BRIEF: Copy exactly the lines from the beginning of the data down to and including the line holding "Given: Select highlighter", without any pictures.
● ● ● ● ●
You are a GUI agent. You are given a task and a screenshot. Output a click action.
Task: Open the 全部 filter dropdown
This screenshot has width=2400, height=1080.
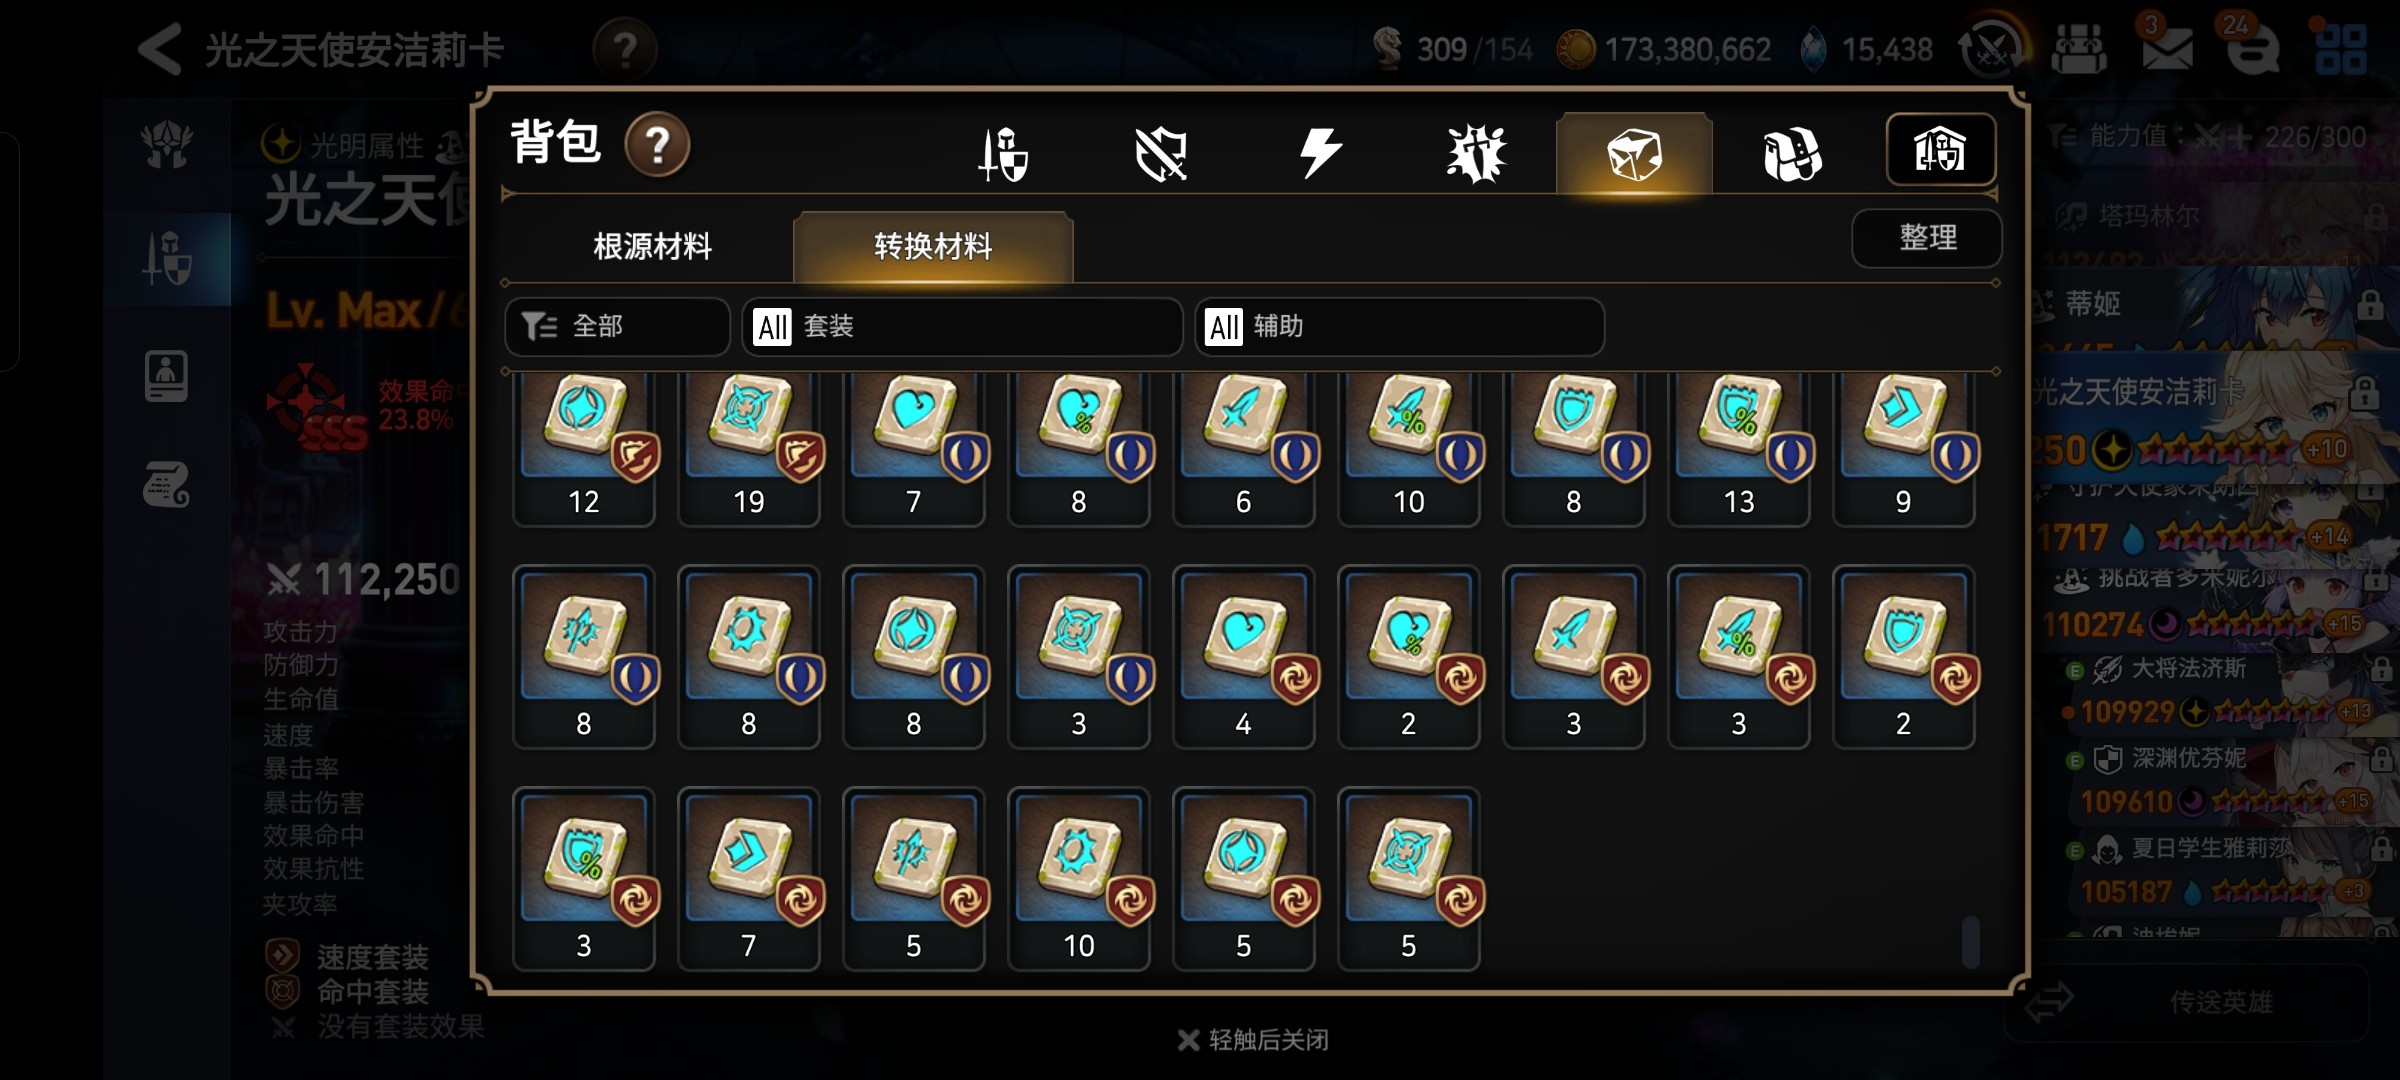[x=617, y=326]
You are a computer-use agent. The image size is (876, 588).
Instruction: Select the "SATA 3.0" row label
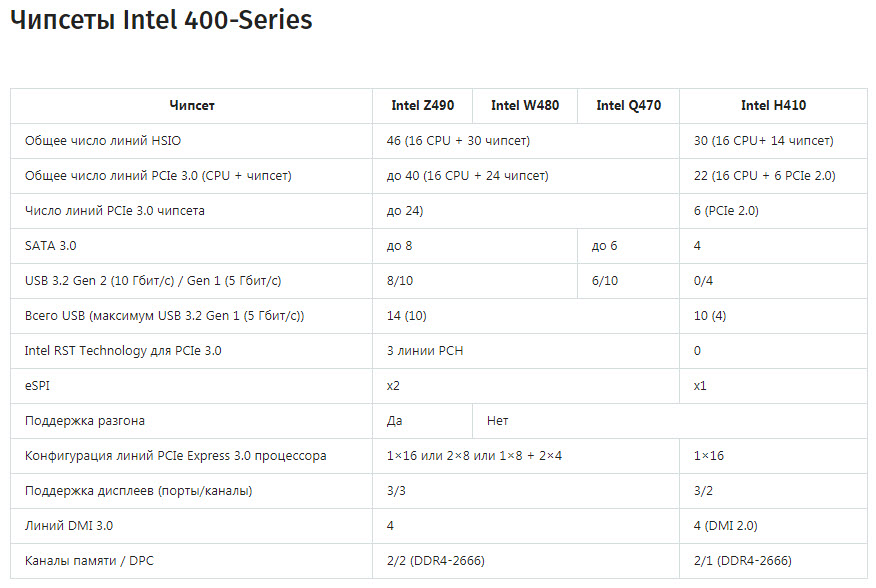coord(50,246)
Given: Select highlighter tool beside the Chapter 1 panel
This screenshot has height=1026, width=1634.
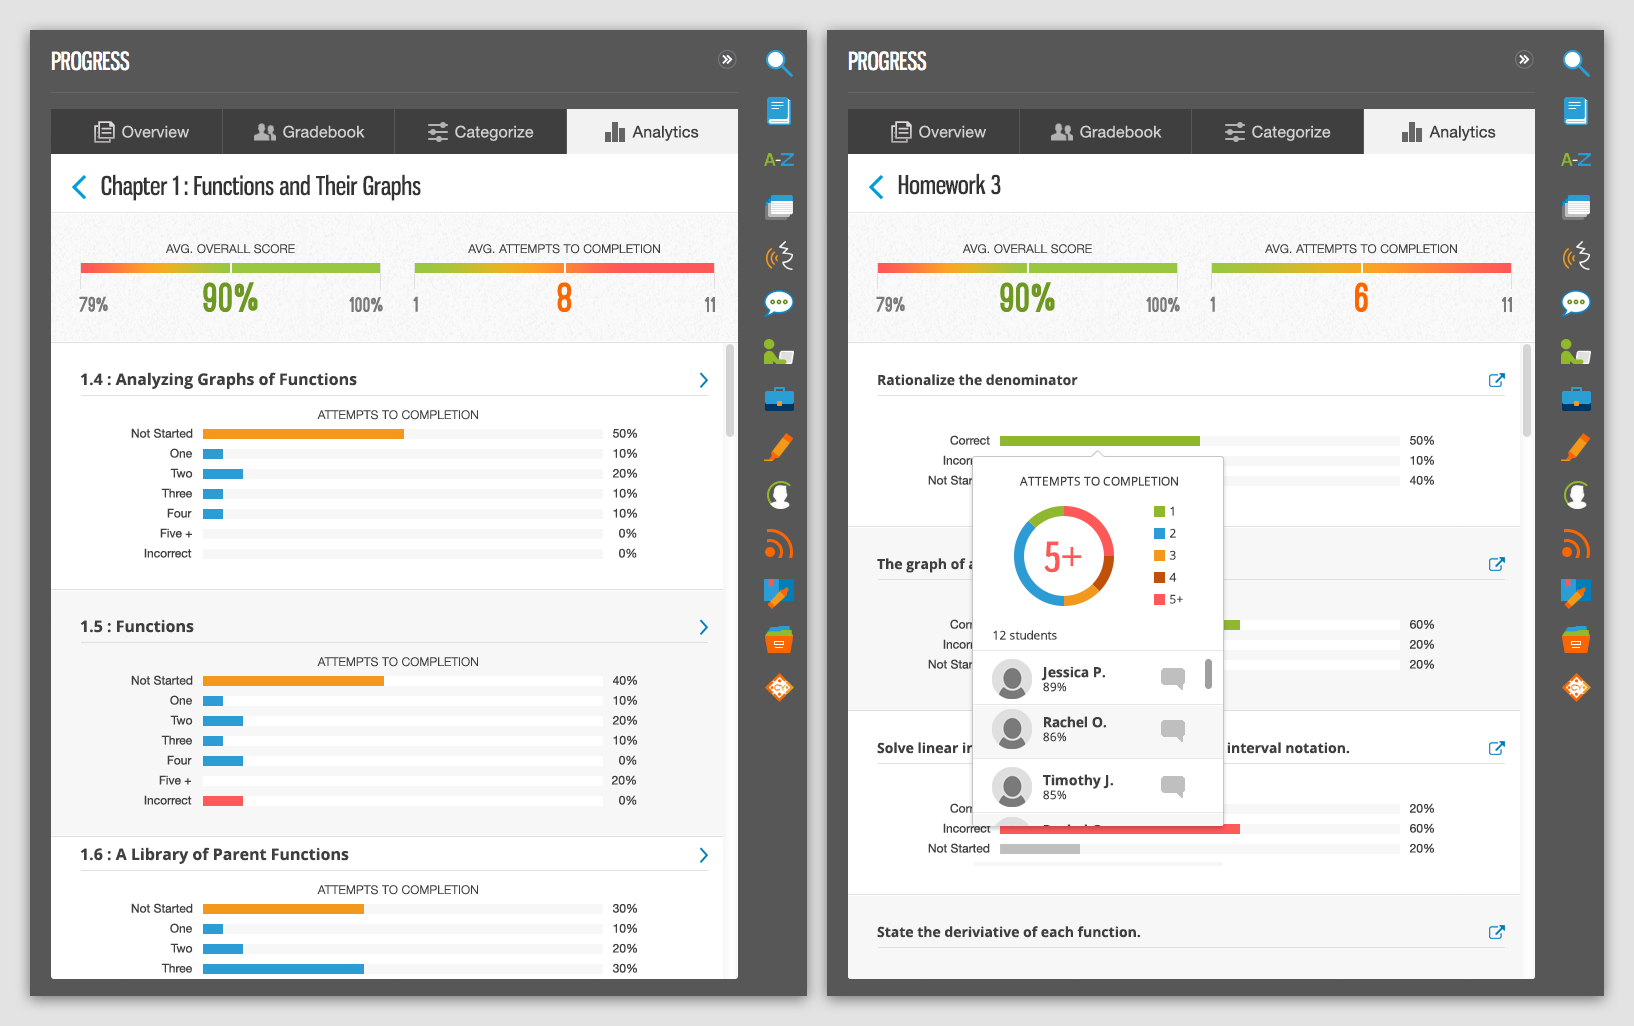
● ● ● ● ●
WRITTEN RESPONSE:
You are a GUI agent. You are given a task and a screenshot. Output a click action.
Task: Open the 全部 filter dropdown
This screenshot has width=2400, height=1080.
[x=617, y=326]
You are a computer-use agent. The image size is (876, 588).
Instruction: Select the "SATA 3.0" row label
coord(50,246)
Given: Select highlighter tool beside the Chapter 1 panel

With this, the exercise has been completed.